The problem facing this remarkable group of men was that the existing constitution, the Articles of Confederation, just wasn’t working. Under the Articles there was no chief executive, there was no court system, there was not even a way for the central government to force a state to pay taxes. A new constitution, creating a stronger central government, was necessary if the new nation was to hold together.
The decision to go forward with a new constitution presented a special challenge. Was it possible to frame a government that was strong enough to serve the needs of the new nation and yet which did not create any kind of tyranny? Just four years earlier, the thirteen states had concluded a long revolutionary war to rid themselves of control by a king. Could they create a government that was tyranny-free?
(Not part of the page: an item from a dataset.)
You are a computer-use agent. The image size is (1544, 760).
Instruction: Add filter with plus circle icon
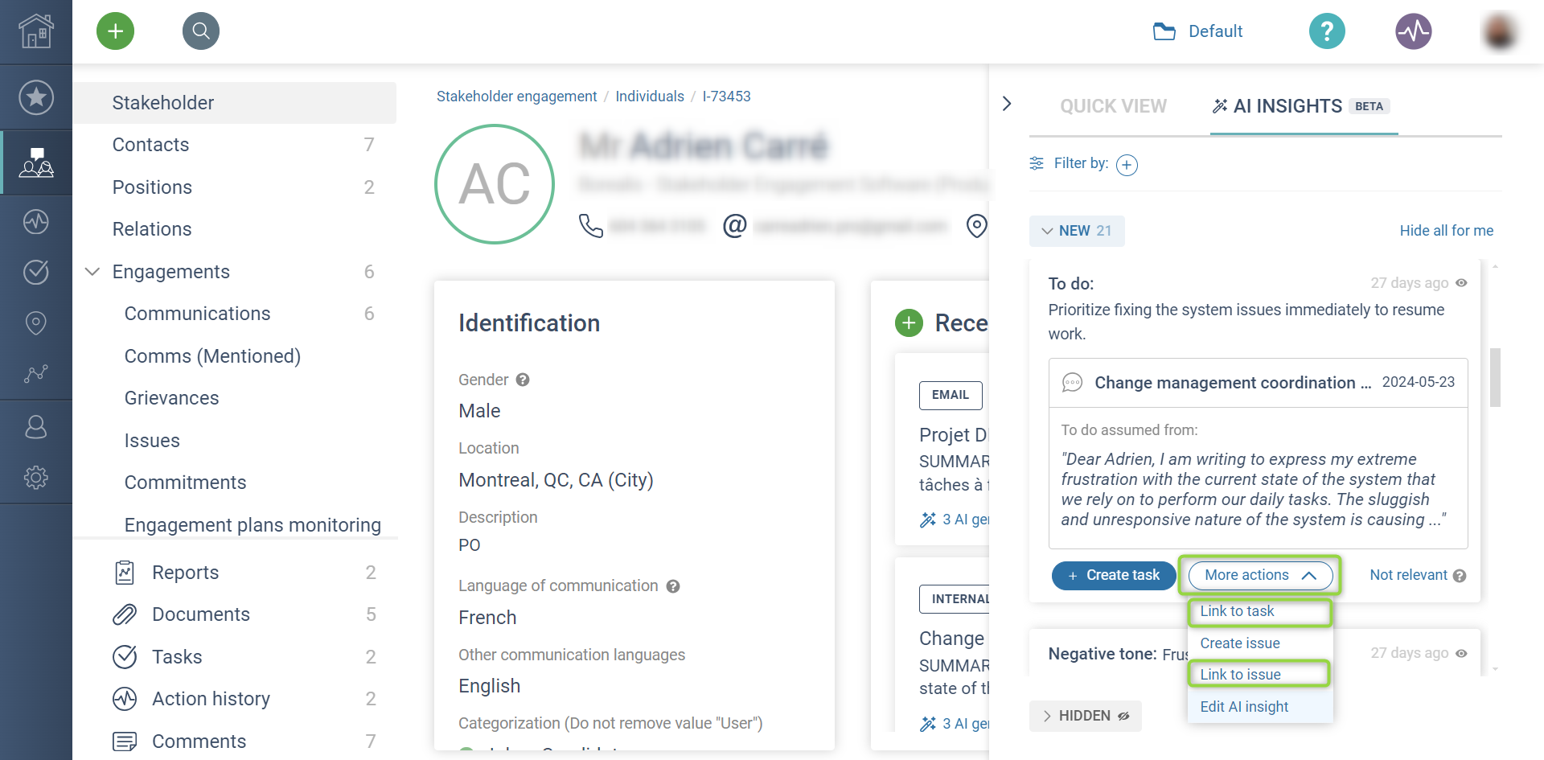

Tyranny is most often defined as harsh, absolute power in the hands of one individual - like a king or a dictator. Thus the colonists called King George ill a tyrant. However, in this Mini-Q we will use a broader definition of tyranny, one provided by James Madison. In his support of the Constitution, Madison wrote as follows:
The accumulation of all powers ... in the same hands, whether of one, a few, or many (is) the very definition of tyranny. – Federalist Paper #47
What Madison was saying is that there are many kinds of tyranny. You can have a tyranny of one supreme ruler who takes all power for himself or herself. You can also have a tyranny of a few (when several generals or religious leaders seize control). You can even have tyranny by the many, as when the majority denies rights to a minority.